Third, we tested if among-individual differences in behavior, i.e., boldness expressed as short latencies, predict space use in wild hares. We first calculated the cumulative home range sizes of consecutive days (day 1 to 32, Additional file 1: Fig. S1) to assess how many tracking days are needed to reach home range size saturation. After visual inspection (Additional file 1: Fig. S1), we decided to calculate home range sizes of the initial 20 and 30 (n = 12, Additional file 1: Table S1) days after releasing the captured hares.

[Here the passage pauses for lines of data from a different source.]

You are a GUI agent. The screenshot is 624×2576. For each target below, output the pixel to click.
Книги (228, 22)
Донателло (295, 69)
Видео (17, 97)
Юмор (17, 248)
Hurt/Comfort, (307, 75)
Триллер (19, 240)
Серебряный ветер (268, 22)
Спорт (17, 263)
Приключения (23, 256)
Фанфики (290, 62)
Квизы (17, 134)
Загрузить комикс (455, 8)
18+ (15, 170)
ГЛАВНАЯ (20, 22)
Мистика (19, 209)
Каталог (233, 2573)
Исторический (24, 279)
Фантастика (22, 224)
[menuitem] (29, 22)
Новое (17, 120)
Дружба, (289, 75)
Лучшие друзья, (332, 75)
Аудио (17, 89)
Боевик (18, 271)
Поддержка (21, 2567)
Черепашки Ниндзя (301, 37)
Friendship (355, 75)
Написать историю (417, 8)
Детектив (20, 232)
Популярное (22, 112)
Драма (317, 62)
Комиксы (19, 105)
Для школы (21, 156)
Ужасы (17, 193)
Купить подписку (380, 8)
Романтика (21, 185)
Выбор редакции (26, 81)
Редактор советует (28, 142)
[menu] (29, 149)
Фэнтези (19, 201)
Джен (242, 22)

Then, we calculated home range sizes based on 95% (home range) and 50% (core area) of the kernel utilization distribution while considering autocorrelation for continuous time (akde; R package move [70] and ctmm [71]). Finally, we related the logarithmized home range and core area sizes to the predictor variables “body mass” and Latency look or “Latency leave” with Gaussian error distribution (quantile residuals were checked using the DHARMa package [72]). Due to the low sample size of captive hares (repeatability: n = 14, 4 females, 10 males; ODBA: n = 12, 4 females, 8 males) and wild hares (see Additional file 1: Table S1), we did not further analyze the effects of sex. All analyses were performed in R version 4.0.2 [57] and R Studio version 1.2.5019 [59].

Results

Among-individual differences in behavior and their linkage to acceleration data

We found temporal consistency in three of the five behavioral variables (n = 14, all R ≥ 0.5, all p < 0.05): Latency look (R = 0.62 ± 0.18, p = 0.014), Latency leave (R = 0.59 ± 0.18, p = 0.021) and Delta look-leave (R = 0.49 ± 0.20, p = 0.021). All other behavioral variables were not repeatable over time (Table 1, Fig. 1).

Fig. 1
figure 1

Adjusted repeatability (i.e., fixed effect for enclosure type, 10 hares were kept in cages, 4 hares were kept in arenas) of behavioral variables quantified in repeated novel environment tests of 14 captive European hares (Lepus europaeus) in an open field arena. Latency look: p (LRT) = 0.006, p (permutation) = 0.009; Latency leave: p (LRT) = 0.010, p (permutation) = 0.014; Delta look-leave: p (LRT) = 0.026, p (permutation) = 0.030; Exploring first 3 m: p (LRT) = 0.093, p (permutation) = 0.124; Exploring enclosure: p (LRT) = 0.135, p (permutation) = 0.183. Shown are repeatability estimates (red dots) and their 95% confidence intervals (lines) estimated via parametric bootstraps (n = 10,000 simulations); p-values are based on permutations (n = 10,000)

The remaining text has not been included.